### Problem description
Copy the records again, from the line with "Click the 62664.86 support level label" up to and including the line with "(x=755, y=384)", and omit the pictures from your answer.
-- begin Material for this task --
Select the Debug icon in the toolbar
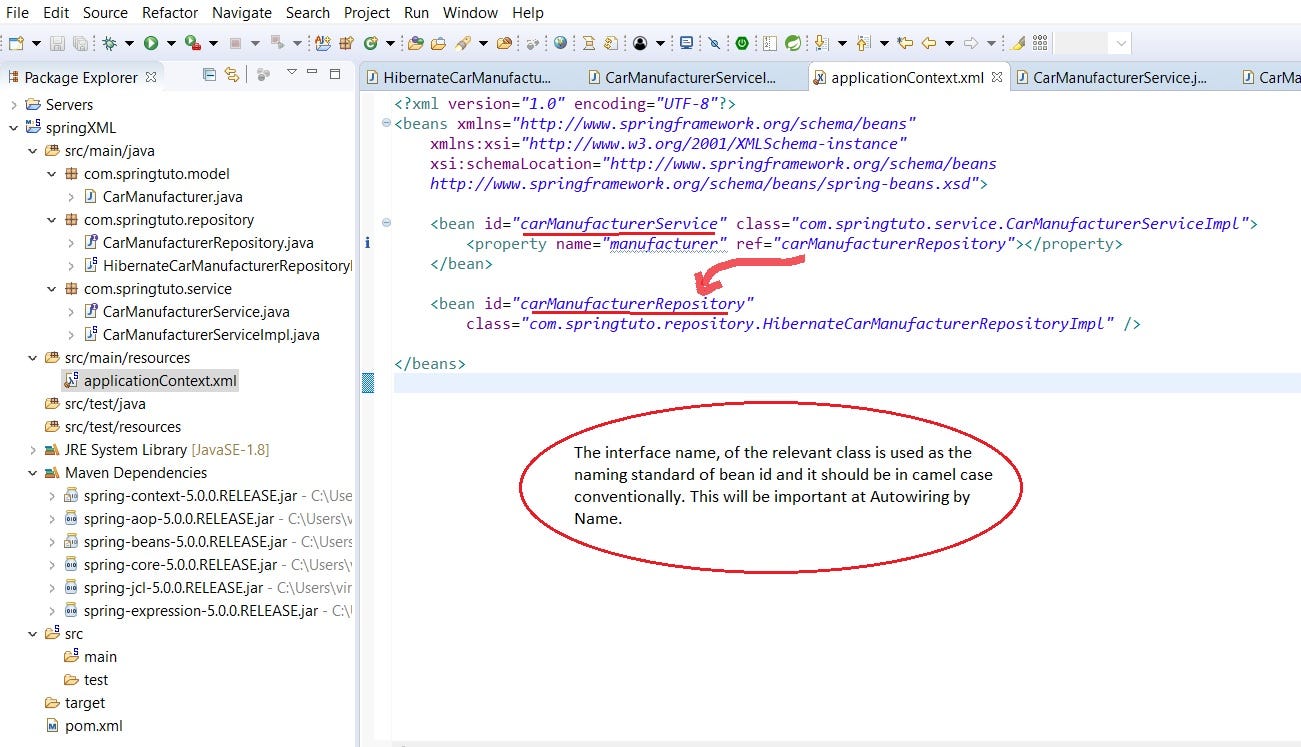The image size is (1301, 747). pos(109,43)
-- end Material for this task --
-- begin Material for this task --
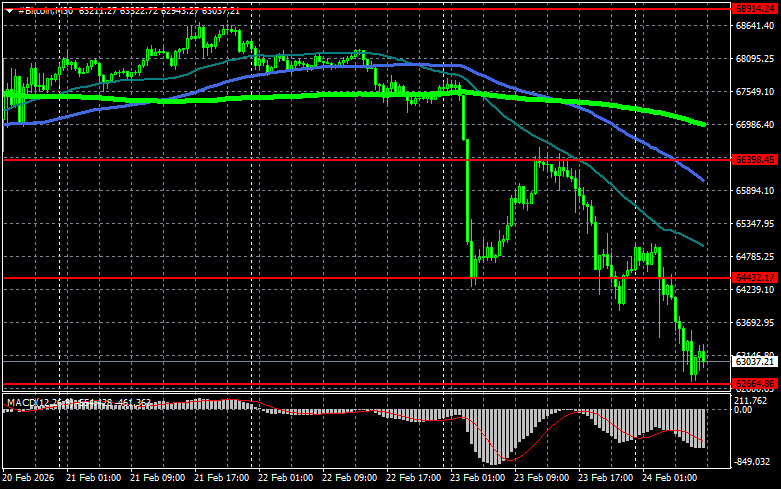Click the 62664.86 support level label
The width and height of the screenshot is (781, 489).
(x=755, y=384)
-- end Material for this task --
### Solution below
Click the 62664.86 support level label
The width and height of the screenshot is (781, 489).
(x=755, y=384)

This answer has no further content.